● **INSTRUCTIONS FOR THE TASK**:
Could you repeat, word for word, every line from the one containing "Image resolution: width=1080" through the final line of the records below, and nothing else?

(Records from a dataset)
┏━━

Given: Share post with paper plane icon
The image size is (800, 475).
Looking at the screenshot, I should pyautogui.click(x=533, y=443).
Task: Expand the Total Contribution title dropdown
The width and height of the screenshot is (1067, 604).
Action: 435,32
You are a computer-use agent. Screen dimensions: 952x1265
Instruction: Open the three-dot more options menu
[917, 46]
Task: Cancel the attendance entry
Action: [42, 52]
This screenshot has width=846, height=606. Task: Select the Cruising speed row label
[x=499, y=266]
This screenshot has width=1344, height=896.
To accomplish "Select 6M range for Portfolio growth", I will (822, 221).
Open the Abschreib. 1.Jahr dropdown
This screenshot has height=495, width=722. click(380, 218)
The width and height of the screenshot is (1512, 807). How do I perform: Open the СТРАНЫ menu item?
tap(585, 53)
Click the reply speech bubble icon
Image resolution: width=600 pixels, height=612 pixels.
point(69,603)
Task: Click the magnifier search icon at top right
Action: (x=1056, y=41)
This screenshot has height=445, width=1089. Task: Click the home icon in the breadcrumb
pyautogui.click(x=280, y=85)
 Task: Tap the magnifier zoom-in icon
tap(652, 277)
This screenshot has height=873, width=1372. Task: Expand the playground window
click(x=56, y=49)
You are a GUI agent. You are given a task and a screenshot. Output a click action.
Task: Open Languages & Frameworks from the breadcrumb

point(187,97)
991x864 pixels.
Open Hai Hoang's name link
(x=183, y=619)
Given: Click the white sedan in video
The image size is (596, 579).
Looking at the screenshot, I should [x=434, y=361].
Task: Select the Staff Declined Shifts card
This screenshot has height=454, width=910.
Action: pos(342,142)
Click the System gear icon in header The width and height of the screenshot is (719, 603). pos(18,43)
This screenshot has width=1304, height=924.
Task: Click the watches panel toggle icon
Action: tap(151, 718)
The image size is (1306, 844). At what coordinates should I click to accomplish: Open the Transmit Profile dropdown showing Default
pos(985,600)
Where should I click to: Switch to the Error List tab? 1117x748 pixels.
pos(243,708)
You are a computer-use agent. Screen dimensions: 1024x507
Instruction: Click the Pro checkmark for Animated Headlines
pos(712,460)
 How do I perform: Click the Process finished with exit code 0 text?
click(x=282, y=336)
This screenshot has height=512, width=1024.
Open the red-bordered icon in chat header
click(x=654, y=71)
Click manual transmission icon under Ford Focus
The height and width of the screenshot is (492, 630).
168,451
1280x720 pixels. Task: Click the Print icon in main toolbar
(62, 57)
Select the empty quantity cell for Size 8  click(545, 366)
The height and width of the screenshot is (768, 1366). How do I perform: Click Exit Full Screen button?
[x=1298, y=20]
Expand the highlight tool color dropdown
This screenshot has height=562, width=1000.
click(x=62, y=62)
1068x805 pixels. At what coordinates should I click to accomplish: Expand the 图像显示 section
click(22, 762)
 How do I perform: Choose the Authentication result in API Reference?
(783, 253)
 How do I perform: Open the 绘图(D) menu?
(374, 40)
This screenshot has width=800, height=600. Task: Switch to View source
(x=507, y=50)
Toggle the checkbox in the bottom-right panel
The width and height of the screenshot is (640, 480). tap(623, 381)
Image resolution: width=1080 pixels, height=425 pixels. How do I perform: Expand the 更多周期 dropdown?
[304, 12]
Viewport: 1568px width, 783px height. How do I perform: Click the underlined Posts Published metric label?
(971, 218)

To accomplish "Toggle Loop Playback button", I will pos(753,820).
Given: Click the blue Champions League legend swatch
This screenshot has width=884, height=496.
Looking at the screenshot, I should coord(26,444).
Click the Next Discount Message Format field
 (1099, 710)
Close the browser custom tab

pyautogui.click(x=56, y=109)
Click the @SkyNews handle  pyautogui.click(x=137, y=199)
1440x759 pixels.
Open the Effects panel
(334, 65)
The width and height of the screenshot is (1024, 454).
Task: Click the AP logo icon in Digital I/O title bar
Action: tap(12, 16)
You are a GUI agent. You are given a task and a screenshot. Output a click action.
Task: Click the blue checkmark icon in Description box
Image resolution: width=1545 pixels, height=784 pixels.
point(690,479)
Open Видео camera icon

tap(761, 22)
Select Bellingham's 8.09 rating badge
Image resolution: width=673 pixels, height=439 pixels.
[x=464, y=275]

┗━━

● **RESULT BELOW**:
Image resolution: width=1080 pixels, height=425 pixels. How do I perform: Expand the 更多周期 dropdown?
[304, 12]
Viewport: 1568px width, 783px height. How do I perform: Click the underlined Posts Published metric label?
(971, 218)

To accomplish "Toggle Loop Playback button", I will pos(753,820).
Given: Click the blue Champions League legend swatch
This screenshot has width=884, height=496.
Looking at the screenshot, I should coord(26,444).
Click the Next Discount Message Format field
 (1099, 710)
Close the browser custom tab

pyautogui.click(x=56, y=109)
Click the @SkyNews handle  pyautogui.click(x=137, y=199)
1440x759 pixels.
Open the Effects panel
(334, 65)
The width and height of the screenshot is (1024, 454).
Task: Click the AP logo icon in Digital I/O title bar
Action: tap(12, 16)
You are a GUI agent. You are given a task and a screenshot. Output a click action.
Task: Click the blue checkmark icon in Description box
Image resolution: width=1545 pixels, height=784 pixels.
point(690,479)
Open Видео camera icon

tap(761, 22)
Select Bellingham's 8.09 rating badge
Image resolution: width=673 pixels, height=439 pixels.
[x=464, y=275]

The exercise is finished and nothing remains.